Asked whether they feel great threat from Israel, 'M.' grinned: "Of course, most of us are wanted by Israel for gunrunning, but it is from them that we bring the weapons. We provide a decent income for some of them.

"We receive large shipments of weapons, mostly smuggled from Israeli army bases, from Israeli dealers, who bribe the border guards to allow them passage through the [electronic] fence [surrounding Gaza], or sometimes to guard the dealers while we conduct business."

Unlike most gunrunners around the world the Hasaneins do not try to keep a low profile. They are not afraid of Palestinian law enforcement agencies, they say, for the family used to supply the Palestinian Authority (PA) with weapons.

The Hasaneins' patriarch, let us call him 'J.', was waiting for us with a water pipe at his side, smoking patiently as empty cups of tea lay on the ground nearby. His face, old and scarred, seemed to hint of street-wisdom, untold battles and a guarded past.

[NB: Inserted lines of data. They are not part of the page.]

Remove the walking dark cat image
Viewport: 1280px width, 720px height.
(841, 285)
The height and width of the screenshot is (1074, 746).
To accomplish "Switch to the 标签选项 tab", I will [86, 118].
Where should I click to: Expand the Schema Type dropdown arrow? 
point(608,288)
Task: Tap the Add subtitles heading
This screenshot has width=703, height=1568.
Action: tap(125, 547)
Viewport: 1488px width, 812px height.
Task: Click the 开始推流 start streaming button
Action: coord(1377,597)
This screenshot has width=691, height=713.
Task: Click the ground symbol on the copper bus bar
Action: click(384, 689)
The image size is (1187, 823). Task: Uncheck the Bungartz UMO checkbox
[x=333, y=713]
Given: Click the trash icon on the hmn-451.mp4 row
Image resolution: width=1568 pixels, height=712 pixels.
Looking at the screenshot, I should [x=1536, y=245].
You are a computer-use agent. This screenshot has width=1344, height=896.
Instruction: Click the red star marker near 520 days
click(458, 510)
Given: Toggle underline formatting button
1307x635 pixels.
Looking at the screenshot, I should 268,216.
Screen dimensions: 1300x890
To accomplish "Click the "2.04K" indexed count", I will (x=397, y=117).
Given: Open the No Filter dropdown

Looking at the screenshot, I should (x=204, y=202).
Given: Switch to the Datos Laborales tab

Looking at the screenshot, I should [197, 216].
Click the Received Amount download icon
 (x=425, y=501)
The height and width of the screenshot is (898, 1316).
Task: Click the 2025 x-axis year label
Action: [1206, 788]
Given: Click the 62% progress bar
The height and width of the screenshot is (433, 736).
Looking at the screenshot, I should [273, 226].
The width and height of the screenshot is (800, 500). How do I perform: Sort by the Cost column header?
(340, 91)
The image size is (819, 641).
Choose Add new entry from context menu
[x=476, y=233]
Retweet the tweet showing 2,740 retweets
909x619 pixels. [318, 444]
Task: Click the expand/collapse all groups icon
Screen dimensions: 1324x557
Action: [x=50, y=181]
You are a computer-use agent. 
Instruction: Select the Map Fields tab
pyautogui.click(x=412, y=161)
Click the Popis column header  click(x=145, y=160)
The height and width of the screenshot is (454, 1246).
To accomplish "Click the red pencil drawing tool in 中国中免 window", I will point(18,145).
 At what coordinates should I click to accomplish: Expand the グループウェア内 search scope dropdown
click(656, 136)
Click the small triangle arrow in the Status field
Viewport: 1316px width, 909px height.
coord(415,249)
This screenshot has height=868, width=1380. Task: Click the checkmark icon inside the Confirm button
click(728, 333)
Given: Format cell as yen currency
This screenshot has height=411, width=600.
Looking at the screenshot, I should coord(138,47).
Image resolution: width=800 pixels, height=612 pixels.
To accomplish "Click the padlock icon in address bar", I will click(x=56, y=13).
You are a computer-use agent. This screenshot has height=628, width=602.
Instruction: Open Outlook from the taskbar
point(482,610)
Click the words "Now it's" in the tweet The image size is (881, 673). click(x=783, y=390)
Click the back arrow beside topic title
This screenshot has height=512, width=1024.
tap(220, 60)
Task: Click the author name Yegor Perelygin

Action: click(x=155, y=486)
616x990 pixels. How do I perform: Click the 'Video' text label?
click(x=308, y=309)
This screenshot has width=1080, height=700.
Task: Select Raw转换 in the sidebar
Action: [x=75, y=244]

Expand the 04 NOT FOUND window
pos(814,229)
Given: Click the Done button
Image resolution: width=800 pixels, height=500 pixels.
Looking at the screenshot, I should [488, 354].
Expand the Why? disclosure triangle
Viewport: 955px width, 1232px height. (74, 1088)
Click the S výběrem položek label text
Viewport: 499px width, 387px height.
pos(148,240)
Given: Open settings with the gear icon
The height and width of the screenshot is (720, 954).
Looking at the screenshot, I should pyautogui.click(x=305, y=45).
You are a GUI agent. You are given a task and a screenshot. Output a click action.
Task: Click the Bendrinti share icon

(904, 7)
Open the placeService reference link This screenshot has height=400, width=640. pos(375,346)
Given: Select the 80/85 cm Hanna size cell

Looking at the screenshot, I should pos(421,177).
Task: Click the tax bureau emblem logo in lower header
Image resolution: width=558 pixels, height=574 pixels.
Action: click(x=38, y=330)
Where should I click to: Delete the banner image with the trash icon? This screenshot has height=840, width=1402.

A rather large handgun hung from an armpit holster, while an upgraded Russian sniper rifle lay in a nearby corner.

"With the coming of the PA, we talked to them and agreed to open a small factory to produce weapons," 'J.' told us.

"We produced variations of the Uzi [Israeli submachine gun], and we repaired some AK47s that went haywire. We also produced rounds for small handguns," he said.

'J.' explained that, after a while, some PA officials tried to muscle in on their lucrative business, but they retaliated by "declaring war" and cutting off the supply of weapons from Palestinian security agencies.

"We barricaded our homes at the Montar Hill and waited for the PA to attack us. But after waiting for three months nobody showed up. They never came," he said.

"They fear us," interrupted 'S.' Hasanein, who at age 18 is the youngest member of the Hasanein family - and possibly the youngest "professional" arms dealer around.

Most of the Hasaneins never attended school and most of them are illiterate. But when it comes to weapons they are as expert as the original weapon manufacturers. Their financial affairs run smoothly and well, despite their lack of formal education.

The outburst of the Palestinian uprising in September 2000 had both a positive and negative effect on the family's business. Demand for weapons grew - especially from militant groups - but on the other hand, Israel could no longer turn a blind eye to their deals.

"Israeli tanks destroyed our [weapons] factory in 2001 during a night incursion. We could do nothing to stop them, for we know they were coming for this factory," 'M.' told us as we drove to the site of the dead factory where a small home now stands. "It was useless to fight back. We weren't equipped to face tanks and helicopters.

"Since then, we preferred smuggling to manufacturing," he added.

Nowadays, the Hasaneins tell us, they have limited arms dealings - despite still strong demand. They say that they are legitimizing their business by investing in other commercial activities and moving away from the business of war.

"This work has taken its toll on our family. We've lost members to [gang wars with] other arms dealers. Some have been jailed by Israel. We now look forward to relatively peaceful days ahead, so we want to invest the money we have made into something legitimate," said 'J'.

When asked about the deal that we had attended the other night, 'J.' laughed and responded: "These were only some crates of M16 bullets. We are preparing for the young one's wedding and we want to fire some bullets in the air during the celebrations!"